| TASK REQUIREMENTS |
Can you convert every line of the records below into a Markdown table with the columns Number and Entry, skipping blank lines?
════
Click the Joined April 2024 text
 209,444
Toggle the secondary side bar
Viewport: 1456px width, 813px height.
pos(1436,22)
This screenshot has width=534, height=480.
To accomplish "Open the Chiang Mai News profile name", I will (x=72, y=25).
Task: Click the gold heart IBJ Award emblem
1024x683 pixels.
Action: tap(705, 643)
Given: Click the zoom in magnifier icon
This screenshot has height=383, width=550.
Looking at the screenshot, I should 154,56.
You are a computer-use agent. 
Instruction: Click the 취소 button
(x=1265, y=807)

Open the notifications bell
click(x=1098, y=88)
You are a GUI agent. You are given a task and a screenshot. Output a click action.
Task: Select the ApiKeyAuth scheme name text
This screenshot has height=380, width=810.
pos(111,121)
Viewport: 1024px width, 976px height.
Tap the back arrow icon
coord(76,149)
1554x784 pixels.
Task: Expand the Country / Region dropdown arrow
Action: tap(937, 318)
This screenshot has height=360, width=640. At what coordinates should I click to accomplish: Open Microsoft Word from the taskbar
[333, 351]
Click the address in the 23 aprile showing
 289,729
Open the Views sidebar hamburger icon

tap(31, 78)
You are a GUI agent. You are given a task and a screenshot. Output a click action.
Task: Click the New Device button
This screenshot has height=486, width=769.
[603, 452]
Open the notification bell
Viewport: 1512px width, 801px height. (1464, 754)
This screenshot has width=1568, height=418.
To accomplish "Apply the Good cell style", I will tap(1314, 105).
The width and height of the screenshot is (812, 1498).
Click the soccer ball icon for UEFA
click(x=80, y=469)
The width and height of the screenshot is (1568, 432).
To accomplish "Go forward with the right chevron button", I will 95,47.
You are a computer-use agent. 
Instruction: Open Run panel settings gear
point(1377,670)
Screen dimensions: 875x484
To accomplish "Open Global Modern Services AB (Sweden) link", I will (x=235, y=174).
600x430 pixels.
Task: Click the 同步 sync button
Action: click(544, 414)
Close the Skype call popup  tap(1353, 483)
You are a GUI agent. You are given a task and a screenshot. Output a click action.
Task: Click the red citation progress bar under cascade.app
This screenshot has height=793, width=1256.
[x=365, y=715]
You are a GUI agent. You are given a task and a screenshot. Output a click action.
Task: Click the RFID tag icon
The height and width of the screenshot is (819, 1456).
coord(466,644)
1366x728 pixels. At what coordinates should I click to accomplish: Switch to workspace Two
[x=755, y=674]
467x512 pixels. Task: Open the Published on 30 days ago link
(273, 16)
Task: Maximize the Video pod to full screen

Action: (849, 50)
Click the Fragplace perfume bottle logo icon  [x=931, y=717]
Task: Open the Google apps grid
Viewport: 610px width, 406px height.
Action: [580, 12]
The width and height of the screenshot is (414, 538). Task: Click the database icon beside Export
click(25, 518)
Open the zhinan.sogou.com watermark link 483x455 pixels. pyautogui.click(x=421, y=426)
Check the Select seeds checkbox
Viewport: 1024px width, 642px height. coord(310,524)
════
| OUTPUT |
| Number | Entry |
|---|---|
| 1 | Click the Joined April 2024 text |
| 2 |  209,444 |
| 3 | Toggle the secondary side bar |
| 4 | Viewport: 1456px width, 813px height. |
| 5 | pos(1436,22) |
| 6 | This screenshot has width=534, height=480. |
| 7 | To accomplish "Open the Chiang Mai News profile name", I will (x=72, y=25). |
| 8 | Task: Click the gold heart IBJ Award emblem |
| 9 | 1024x683 pixels. |
| 10 | Action: tap(705, 643) |
| 11 | Given: Click the zoom in magnifier icon |
| 12 | This screenshot has height=383, width=550. |
| 13 | Looking at the screenshot, I should 154,56. |
| 14 | You are a computer-use agent.  |
| 15 | Instruction: Click the 취소 button |
| 16 | (x=1265, y=807) |
| 17 | Open the notifications bell |
| 18 | click(x=1098, y=88) |
| 19 | You are a GUI agent. You are given a task and a screenshot. Output a click action. |
| 20 | Task: Select the ApiKeyAuth scheme name text |
| 21 | This screenshot has height=380, width=810. |
| 22 | pos(111,121) |
| 23 | Viewport: 1024px width, 976px height. |
| 24 | Tap the back arrow icon |
| 25 | coord(76,149) |
| 26 | 1554x784 pixels. |
| 27 | Task: Expand the Country / Region dropdown arrow |
| 28 | Action: tap(937, 318) |
| 29 | This screenshot has height=360, width=640. At what coordinates should I click to accomplish: Open Microsoft Word from the taskbar |
| 30 | [333, 351] |
| 31 | Click the address in the 23 aprile showing |
| 32 |  289,729 |
| 33 | Open the Views sidebar hamburger icon |
| 34 | tap(31, 78) |
| 35 | You are a GUI agent. You are given a task and a screenshot. Output a click action. |
| 36 | Task: Click the New Device button |
| 37 | This screenshot has height=486, width=769. |
| 38 | [603, 452] |
| 39 | Open the notification bell |
| 40 | Viewport: 1512px width, 801px height. (1464, 754) |
| 41 | This screenshot has width=1568, height=418. |
| 42 | To accomplish "Apply the Good cell style", I will tap(1314, 105). |
| 43 | The width and height of the screenshot is (812, 1498). |
| 44 | Click the soccer ball icon for UEFA |
| 45 | click(x=80, y=469) |
| 46 | The width and height of the screenshot is (1568, 432). |
| 47 | To accomplish "Go forward with the right chevron button", I will 95,47. |
| 48 | You are a computer-use agent.  |
| 49 | Instruction: Open Run panel settings gear |
| 50 | point(1377,670) |
| 51 | Screen dimensions: 875x484 |
| 52 | To accomplish "Open Global Modern Services AB (Sweden) link", I will (x=235, y=174). |
| 53 | 600x430 pixels. |
| 54 | Task: Click the 同步 sync button |
| 55 | Action: click(544, 414) |
| 56 | Close the Skype call popup  tap(1353, 483) |
| 57 | You are a GUI agent. You are given a task and a screenshot. Output a click action. |
| 58 | Task: Click the red citation progress bar under cascade.app |
| 59 | This screenshot has height=793, width=1256. |
| 60 | [x=365, y=715] |
| 61 | You are a GUI agent. You are given a task and a screenshot. Output a click action. |
| 62 | Task: Click the RFID tag icon |
| 63 | The height and width of the screenshot is (819, 1456). |
| 64 | coord(466,644) |
| 65 | 1366x728 pixels. At what coordinates should I click to accomplish: Switch to workspace Two |
| 66 | [x=755, y=674] |
| 67 | 467x512 pixels. Task: Open the Published on 30 days ago link |
| 68 | (273, 16) |
| 69 | Task: Maximize the Video pod to full screen |
| 70 | Action: (849, 50) |
| 71 | Click the Fragplace perfume bottle logo icon  [x=931, y=717] |
| 72 | Task: Open the Google apps grid |
| 73 | Viewport: 610px width, 406px height. |
| 74 | Action: [580, 12] |
| 75 | The width and height of the screenshot is (414, 538). Task: Click the database icon beside Export |
| 76 | click(25, 518) |
| 77 | Open the zhinan.sogou.com watermark link 483x455 pixels. pyautogui.click(x=421, y=426) |
| 78 | Check the Select seeds checkbox |
| 79 | Viewport: 1024px width, 642px height. coord(310,524) |